▶ **Action item**:
Repeat the data in full. No line may differ from the original.

▶ **Input material**:
▽

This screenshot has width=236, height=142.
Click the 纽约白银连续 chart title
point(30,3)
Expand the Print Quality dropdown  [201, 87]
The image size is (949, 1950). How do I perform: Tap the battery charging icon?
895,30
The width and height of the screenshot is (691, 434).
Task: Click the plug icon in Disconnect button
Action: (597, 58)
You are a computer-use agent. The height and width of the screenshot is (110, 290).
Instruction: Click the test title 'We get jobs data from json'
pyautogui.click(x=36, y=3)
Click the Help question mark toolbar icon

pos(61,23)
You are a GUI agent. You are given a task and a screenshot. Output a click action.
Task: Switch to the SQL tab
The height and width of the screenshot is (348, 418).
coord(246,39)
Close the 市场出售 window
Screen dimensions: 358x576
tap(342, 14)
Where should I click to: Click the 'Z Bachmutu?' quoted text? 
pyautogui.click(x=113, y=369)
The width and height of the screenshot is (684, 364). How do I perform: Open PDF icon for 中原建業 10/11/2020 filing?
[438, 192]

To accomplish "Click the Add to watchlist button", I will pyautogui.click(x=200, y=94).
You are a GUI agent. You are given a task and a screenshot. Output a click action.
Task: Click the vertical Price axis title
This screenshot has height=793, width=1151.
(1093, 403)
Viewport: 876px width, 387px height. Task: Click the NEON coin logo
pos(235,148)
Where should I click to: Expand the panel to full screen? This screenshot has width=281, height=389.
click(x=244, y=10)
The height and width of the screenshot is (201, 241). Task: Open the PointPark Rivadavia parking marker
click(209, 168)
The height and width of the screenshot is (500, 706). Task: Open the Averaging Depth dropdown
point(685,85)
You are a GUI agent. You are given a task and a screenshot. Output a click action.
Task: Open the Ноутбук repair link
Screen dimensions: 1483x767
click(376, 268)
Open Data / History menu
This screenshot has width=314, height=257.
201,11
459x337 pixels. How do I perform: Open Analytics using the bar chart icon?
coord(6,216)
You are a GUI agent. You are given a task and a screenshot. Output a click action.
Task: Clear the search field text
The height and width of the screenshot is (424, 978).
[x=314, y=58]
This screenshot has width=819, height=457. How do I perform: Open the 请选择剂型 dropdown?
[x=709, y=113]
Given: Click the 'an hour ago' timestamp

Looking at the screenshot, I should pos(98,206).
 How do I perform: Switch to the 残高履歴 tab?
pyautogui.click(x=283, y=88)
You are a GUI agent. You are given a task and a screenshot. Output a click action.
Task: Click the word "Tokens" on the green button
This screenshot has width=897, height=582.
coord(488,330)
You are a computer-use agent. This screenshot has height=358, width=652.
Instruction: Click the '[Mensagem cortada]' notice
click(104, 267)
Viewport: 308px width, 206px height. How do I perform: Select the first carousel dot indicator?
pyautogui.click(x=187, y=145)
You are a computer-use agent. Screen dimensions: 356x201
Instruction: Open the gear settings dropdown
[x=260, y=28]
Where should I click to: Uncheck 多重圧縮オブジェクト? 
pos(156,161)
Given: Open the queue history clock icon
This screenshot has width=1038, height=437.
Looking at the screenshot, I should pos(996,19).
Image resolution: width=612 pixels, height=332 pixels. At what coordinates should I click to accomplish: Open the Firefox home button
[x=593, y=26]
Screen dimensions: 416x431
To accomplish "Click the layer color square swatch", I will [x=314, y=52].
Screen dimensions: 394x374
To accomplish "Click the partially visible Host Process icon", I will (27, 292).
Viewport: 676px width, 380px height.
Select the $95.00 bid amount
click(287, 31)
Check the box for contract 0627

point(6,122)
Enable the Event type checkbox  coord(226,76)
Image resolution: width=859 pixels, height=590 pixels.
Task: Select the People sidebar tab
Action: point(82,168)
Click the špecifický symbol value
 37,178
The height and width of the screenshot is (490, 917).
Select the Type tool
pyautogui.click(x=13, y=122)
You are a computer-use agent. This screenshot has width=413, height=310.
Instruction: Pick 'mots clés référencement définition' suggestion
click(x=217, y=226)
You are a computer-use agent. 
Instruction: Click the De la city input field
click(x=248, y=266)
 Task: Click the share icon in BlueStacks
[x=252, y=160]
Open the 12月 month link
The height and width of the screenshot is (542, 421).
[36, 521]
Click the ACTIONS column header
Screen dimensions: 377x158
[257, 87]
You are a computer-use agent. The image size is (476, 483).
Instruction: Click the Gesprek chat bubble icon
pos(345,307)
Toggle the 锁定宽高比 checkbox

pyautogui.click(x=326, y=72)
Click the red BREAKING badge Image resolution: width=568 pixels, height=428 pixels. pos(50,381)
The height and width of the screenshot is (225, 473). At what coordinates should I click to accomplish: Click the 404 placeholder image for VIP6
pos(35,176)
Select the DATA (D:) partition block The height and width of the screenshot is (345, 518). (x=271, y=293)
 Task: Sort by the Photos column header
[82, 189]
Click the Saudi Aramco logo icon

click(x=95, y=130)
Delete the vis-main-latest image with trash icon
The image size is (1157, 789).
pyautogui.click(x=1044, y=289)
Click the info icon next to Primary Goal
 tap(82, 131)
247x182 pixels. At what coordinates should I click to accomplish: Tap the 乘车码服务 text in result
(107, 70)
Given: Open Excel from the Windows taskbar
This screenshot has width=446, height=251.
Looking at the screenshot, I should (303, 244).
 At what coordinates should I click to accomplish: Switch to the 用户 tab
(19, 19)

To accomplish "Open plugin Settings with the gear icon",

△

▶ **Solution to the exercise**:
This screenshot has width=236, height=142.
Click the 纽约白银连续 chart title
point(30,3)
Expand the Print Quality dropdown  [201, 87]
The image size is (949, 1950). How do I perform: Tap the battery charging icon?
895,30
The width and height of the screenshot is (691, 434).
Task: Click the plug icon in Disconnect button
Action: (597, 58)
You are a computer-use agent. The height and width of the screenshot is (110, 290).
Instruction: Click the test title 'We get jobs data from json'
pyautogui.click(x=36, y=3)
Click the Help question mark toolbar icon

pos(61,23)
You are a GUI agent. You are given a task and a screenshot. Output a click action.
Task: Switch to the SQL tab
The height and width of the screenshot is (348, 418).
coord(246,39)
Close the 市场出售 window
Screen dimensions: 358x576
tap(342, 14)
Where should I click to: Click the 'Z Bachmutu?' quoted text? 
pyautogui.click(x=113, y=369)
The width and height of the screenshot is (684, 364). How do I perform: Open PDF icon for 中原建業 10/11/2020 filing?
[438, 192]

To accomplish "Click the Add to watchlist button", I will pyautogui.click(x=200, y=94).
You are a GUI agent. You are given a task and a screenshot. Output a click action.
Task: Click the vertical Price axis title
This screenshot has height=793, width=1151.
(1093, 403)
Viewport: 876px width, 387px height. Task: Click the NEON coin logo
pos(235,148)
Where should I click to: Expand the panel to full screen? This screenshot has width=281, height=389.
click(x=244, y=10)
The height and width of the screenshot is (201, 241). Task: Open the PointPark Rivadavia parking marker
click(209, 168)
The height and width of the screenshot is (500, 706). Task: Open the Averaging Depth dropdown
point(685,85)
You are a GUI agent. You are given a task and a screenshot. Output a click action.
Task: Open the Ноутбук repair link
Screen dimensions: 1483x767
click(376, 268)
Open Data / History menu
This screenshot has width=314, height=257.
201,11
459x337 pixels. How do I perform: Open Analytics using the bar chart icon?
coord(6,216)
You are a GUI agent. You are given a task and a screenshot. Output a click action.
Task: Clear the search field text
The height and width of the screenshot is (424, 978).
[x=314, y=58]
This screenshot has width=819, height=457. How do I perform: Open the 请选择剂型 dropdown?
[x=709, y=113]
Given: Click the 'an hour ago' timestamp

Looking at the screenshot, I should pos(98,206).
 How do I perform: Switch to the 残高履歴 tab?
pyautogui.click(x=283, y=88)
You are a GUI agent. You are given a task and a screenshot. Output a click action.
Task: Click the word "Tokens" on the green button
This screenshot has width=897, height=582.
coord(488,330)
You are a computer-use agent. This screenshot has height=358, width=652.
Instruction: Click the '[Mensagem cortada]' notice
click(104, 267)
Viewport: 308px width, 206px height. How do I perform: Select the first carousel dot indicator?
pyautogui.click(x=187, y=145)
You are a computer-use agent. Screen dimensions: 356x201
Instruction: Open the gear settings dropdown
[x=260, y=28]
Where should I click to: Uncheck 多重圧縮オブジェクト? 
pos(156,161)
Given: Open the queue history clock icon
This screenshot has width=1038, height=437.
Looking at the screenshot, I should pos(996,19).
Image resolution: width=612 pixels, height=332 pixels. At what coordinates should I click to accomplish: Open the Firefox home button
[x=593, y=26]
Screen dimensions: 416x431
To accomplish "Click the layer color square swatch", I will [x=314, y=52].
Screen dimensions: 394x374
To accomplish "Click the partially visible Host Process icon", I will (27, 292).
Viewport: 676px width, 380px height.
Select the $95.00 bid amount
click(287, 31)
Check the box for contract 0627

point(6,122)
Enable the Event type checkbox  coord(226,76)
Image resolution: width=859 pixels, height=590 pixels.
Task: Select the People sidebar tab
Action: point(82,168)
Click the špecifický symbol value
 37,178
The height and width of the screenshot is (490, 917).
Select the Type tool
pyautogui.click(x=13, y=122)
You are a computer-use agent. This screenshot has width=413, height=310.
Instruction: Pick 'mots clés référencement définition' suggestion
click(x=217, y=226)
You are a computer-use agent. 
Instruction: Click the De la city input field
click(x=248, y=266)
 Task: Click the share icon in BlueStacks
[x=252, y=160]
Open the 12月 month link
The height and width of the screenshot is (542, 421).
[36, 521]
Click the ACTIONS column header
Screen dimensions: 377x158
[257, 87]
You are a computer-use agent. The image size is (476, 483).
Instruction: Click the Gesprek chat bubble icon
pos(345,307)
Toggle the 锁定宽高比 checkbox

pyautogui.click(x=326, y=72)
Click the red BREAKING badge Image resolution: width=568 pixels, height=428 pixels. pos(50,381)
The height and width of the screenshot is (225, 473). At what coordinates should I click to accomplish: Click the 404 placeholder image for VIP6
pos(35,176)
Select the DATA (D:) partition block The height and width of the screenshot is (345, 518). (x=271, y=293)
 Task: Sort by the Photos column header
[82, 189]
Click the Saudi Aramco logo icon

click(x=95, y=130)
Delete the vis-main-latest image with trash icon
The image size is (1157, 789).
pyautogui.click(x=1044, y=289)
Click the info icon next to Primary Goal
 tap(82, 131)
247x182 pixels. At what coordinates should I click to accomplish: Tap the 乘车码服务 text in result
(107, 70)
Given: Open Excel from the Windows taskbar
This screenshot has width=446, height=251.
Looking at the screenshot, I should (303, 244).
 At what coordinates should I click to accomplish: Switch to the 用户 tab
(19, 19)

To accomplish "Open plugin Settings with the gear icon",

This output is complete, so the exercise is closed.